One of the things I like about life is having a range of friendships with people from different age groups and an array of different socio-economic, ethnic and cultural backgrounds.
Life is more interesting when you can have a laugh just as easily with the 90-year-old bloke who lives on the corner, the 21-year-old tattooed pommie hairdresser who is up for a chat while she has a vape outside the restaurant, the 45-year-old miner who is enjoying a Friday night beer at the pub after returning from over the hill or the 60-year-old Maltese cane farmer who is annoyed about too much/too little rain.
The mix of people don’t have to be your best friends, just people you get on with and have a connection with when you see each other.
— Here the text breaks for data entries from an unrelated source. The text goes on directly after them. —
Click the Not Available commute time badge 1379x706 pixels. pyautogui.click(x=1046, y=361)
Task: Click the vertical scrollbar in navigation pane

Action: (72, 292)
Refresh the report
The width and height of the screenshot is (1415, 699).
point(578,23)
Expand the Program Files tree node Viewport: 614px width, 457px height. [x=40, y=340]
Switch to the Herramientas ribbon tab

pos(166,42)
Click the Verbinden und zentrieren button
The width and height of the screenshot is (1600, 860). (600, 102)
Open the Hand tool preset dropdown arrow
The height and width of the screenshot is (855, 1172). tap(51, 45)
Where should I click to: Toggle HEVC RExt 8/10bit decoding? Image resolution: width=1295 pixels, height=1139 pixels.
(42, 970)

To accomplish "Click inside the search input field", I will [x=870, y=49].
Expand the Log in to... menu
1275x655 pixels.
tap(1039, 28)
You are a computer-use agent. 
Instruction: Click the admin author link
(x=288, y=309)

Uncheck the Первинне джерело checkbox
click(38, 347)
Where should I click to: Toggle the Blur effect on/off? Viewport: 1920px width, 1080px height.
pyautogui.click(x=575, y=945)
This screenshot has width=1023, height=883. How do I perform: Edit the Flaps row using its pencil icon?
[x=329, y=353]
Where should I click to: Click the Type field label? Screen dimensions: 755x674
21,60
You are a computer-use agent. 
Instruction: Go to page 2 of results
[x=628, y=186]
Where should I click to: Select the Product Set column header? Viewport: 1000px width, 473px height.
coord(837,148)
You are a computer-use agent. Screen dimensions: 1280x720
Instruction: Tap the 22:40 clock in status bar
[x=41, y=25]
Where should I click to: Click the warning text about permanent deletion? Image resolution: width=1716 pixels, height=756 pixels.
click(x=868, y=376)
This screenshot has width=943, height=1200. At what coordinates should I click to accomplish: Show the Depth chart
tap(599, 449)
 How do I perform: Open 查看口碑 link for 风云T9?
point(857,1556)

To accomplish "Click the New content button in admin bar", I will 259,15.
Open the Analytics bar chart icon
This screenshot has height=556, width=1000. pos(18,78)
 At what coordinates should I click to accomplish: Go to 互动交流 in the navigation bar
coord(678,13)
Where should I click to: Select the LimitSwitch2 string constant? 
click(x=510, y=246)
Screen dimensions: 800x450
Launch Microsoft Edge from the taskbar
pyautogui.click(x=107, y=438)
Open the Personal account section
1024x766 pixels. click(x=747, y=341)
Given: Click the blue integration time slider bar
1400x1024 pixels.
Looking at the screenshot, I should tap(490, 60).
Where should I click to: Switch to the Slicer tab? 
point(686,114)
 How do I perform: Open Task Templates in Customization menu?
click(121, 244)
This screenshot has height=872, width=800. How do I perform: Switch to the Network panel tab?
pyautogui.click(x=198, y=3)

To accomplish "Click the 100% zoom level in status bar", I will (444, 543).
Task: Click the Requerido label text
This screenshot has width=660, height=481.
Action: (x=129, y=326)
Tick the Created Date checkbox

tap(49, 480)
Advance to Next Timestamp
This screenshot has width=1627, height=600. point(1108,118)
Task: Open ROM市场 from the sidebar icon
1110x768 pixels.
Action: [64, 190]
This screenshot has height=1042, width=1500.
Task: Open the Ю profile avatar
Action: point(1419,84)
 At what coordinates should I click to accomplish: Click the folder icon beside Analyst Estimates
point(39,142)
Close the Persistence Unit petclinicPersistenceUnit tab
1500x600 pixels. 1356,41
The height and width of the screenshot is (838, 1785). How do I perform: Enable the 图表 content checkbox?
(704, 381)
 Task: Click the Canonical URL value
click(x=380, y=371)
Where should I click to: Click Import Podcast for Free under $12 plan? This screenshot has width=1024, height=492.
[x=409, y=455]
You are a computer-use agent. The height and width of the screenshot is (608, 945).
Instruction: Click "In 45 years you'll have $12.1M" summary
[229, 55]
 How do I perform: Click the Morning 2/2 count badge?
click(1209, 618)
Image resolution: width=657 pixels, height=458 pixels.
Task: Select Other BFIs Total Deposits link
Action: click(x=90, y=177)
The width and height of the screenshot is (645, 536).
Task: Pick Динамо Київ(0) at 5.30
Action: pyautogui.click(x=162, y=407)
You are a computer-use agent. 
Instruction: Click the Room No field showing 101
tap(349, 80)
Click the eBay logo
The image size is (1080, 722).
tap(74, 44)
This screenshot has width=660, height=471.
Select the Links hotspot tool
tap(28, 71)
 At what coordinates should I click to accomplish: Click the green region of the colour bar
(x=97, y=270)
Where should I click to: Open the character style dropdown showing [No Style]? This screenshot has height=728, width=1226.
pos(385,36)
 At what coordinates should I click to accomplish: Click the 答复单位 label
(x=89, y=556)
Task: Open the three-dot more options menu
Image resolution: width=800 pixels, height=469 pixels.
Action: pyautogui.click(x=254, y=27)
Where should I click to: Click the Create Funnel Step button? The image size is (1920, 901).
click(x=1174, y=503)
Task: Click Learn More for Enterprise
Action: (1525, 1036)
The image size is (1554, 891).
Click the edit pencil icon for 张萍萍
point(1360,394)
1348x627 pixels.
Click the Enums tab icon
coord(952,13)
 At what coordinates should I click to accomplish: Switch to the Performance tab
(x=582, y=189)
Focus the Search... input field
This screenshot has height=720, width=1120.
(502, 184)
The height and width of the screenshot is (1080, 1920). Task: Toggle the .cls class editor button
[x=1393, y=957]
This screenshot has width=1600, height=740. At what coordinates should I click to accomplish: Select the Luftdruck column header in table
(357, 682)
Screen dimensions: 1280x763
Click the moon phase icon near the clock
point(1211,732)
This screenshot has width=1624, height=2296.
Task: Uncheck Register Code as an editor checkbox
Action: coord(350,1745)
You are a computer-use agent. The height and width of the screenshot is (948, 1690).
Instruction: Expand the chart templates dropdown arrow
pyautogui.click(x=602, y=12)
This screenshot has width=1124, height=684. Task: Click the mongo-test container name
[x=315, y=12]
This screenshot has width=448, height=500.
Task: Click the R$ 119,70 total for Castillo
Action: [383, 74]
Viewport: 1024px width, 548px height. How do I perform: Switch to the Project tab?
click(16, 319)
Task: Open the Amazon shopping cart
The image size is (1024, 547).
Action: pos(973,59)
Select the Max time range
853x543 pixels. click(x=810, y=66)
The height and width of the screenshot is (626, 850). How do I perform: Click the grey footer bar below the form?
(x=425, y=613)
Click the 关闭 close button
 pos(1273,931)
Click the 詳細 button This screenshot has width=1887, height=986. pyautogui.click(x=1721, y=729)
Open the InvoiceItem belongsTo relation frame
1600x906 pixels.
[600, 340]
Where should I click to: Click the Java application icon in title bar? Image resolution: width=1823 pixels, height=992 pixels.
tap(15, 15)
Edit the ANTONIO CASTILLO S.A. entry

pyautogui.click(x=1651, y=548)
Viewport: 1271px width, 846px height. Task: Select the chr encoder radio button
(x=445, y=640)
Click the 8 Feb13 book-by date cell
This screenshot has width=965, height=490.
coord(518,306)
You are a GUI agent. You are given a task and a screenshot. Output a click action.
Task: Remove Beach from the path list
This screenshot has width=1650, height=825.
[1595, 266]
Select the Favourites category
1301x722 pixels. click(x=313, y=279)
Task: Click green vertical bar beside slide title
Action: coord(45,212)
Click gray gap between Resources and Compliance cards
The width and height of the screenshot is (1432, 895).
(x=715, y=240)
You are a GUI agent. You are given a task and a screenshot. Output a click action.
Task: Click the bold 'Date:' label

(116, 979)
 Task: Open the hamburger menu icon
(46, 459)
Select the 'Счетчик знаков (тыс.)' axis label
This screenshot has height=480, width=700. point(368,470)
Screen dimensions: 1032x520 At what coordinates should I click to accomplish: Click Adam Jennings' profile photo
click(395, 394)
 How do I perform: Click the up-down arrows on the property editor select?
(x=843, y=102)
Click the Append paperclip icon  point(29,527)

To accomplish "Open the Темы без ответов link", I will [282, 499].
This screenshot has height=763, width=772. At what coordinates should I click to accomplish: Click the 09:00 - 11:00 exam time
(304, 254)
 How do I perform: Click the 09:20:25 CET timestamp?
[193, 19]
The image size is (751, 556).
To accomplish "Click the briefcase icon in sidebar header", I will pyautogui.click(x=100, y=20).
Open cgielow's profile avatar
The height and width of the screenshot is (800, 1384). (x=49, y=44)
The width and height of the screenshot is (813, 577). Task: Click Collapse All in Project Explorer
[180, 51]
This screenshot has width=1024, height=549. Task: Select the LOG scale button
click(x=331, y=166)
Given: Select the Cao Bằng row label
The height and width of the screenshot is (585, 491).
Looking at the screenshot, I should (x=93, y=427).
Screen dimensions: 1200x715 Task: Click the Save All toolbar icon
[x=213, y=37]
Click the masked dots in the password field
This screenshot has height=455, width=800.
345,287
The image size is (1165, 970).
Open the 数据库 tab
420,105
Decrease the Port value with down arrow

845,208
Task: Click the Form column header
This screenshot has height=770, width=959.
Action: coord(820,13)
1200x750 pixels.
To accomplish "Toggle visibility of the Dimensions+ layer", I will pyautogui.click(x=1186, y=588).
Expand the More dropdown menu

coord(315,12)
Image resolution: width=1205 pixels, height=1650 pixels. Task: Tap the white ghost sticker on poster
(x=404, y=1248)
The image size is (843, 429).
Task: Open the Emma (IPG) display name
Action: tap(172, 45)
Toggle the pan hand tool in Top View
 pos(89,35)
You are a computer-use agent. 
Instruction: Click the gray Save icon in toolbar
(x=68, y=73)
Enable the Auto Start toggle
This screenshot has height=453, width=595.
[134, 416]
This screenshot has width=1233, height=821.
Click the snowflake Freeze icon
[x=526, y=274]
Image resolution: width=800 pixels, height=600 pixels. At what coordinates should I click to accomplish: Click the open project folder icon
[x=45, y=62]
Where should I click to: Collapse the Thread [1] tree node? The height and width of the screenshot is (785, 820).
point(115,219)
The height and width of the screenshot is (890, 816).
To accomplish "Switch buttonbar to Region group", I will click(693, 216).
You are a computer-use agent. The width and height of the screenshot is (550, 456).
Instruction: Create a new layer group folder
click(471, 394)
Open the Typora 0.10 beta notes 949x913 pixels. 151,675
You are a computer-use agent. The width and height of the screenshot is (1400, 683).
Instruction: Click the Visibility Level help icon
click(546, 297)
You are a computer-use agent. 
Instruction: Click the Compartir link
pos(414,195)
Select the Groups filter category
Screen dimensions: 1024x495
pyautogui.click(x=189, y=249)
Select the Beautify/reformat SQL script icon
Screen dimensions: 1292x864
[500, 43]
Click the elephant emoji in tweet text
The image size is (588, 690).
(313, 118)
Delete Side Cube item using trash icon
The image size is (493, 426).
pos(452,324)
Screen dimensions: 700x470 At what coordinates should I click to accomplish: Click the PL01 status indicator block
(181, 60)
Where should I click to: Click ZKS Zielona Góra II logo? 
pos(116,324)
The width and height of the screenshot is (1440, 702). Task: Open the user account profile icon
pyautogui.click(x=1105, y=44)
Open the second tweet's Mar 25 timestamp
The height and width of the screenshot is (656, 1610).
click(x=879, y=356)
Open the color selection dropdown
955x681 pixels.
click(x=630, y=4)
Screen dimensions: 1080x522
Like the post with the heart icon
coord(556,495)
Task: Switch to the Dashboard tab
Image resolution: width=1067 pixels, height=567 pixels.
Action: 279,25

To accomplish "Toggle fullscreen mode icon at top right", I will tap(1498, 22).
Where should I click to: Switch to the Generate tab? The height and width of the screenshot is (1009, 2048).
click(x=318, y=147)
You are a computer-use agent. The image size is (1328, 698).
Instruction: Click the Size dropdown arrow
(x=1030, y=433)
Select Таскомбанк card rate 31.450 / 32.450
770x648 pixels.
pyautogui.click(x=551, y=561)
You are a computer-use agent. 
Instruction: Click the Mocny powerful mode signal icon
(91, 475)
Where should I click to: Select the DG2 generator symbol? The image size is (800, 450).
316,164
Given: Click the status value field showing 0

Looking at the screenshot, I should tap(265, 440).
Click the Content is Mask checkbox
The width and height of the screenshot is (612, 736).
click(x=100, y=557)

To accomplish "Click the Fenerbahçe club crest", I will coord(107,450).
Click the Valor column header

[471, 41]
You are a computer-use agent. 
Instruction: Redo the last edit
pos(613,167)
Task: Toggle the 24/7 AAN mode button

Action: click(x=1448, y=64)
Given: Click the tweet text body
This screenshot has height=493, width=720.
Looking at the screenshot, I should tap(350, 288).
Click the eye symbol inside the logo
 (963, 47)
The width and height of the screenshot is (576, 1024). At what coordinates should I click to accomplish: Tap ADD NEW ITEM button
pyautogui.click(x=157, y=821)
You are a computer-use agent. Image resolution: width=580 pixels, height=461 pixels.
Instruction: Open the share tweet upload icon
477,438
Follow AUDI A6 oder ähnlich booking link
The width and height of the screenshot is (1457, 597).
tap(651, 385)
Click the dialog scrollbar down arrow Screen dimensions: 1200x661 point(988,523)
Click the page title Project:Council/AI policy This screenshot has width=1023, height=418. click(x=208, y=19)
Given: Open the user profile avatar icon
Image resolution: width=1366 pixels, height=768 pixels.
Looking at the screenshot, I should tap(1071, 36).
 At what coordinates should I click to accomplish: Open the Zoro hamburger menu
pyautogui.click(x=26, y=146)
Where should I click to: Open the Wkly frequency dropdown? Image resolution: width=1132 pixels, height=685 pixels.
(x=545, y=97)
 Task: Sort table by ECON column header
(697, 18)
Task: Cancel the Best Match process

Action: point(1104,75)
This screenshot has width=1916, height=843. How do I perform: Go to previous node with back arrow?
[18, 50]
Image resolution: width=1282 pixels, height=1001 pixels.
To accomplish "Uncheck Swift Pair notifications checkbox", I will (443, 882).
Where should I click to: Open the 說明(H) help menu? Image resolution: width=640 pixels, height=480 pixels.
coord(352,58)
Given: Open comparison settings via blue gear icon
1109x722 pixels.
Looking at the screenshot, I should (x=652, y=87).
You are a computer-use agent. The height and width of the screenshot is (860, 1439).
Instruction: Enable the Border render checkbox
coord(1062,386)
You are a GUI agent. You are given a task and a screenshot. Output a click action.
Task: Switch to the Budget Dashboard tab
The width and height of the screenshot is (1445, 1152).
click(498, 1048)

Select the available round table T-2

And it can be pretty much anyone, with the obvious exceptions of Collingwood supporters and politically correct left-wing tyrant bullies with no sense of humour.
But even that isn’t quite true … I have met some quite decent Collingwood supporters over the years.
One of the great things about being a real estate agent is that you have to deal with all types of people. You don’t have to become best friends, but you need to create a connection and get on in a way that allows you to work together to get a deal done.
A friend of mine runs a small business in Mackay. He is what my mother used to call a New Australian. He speaks with an accent and comes from working class roots but he’s got money because he works hard and his business is successful.
He told me that he was pretty much ignored by a real estate agent at an open house recently and he felt it was because the agent assumed he didn’t have the money to buy that particular property. Not true.
I find that one of the most enjoyable aspects of real estate, as in life generally, is coming across a mix of people, ranging from business executives, stay-at-home mums, stay-at-home dads, doctors, truck drivers, artists, mechanics, builders, office workers and teachers to scientists, florists, miners and lollypop ladies.
An agent needs to connect with all of them and take them comfortably on the journey of buying or selling a property.
It is a great advantage if you tend to get on with all types of people, which means you can be authentically yourself and not be forced to pretend to be someone/something different.
That’s almost always the way it plays out for me. And when a politically correct, left-wing, Greens-voting, coal-hating, pillar of today’s cancel culture wants to buy a house I am selling … well, this little agent knows when to shut his mouth and not let his opinion get in the way of a good sale.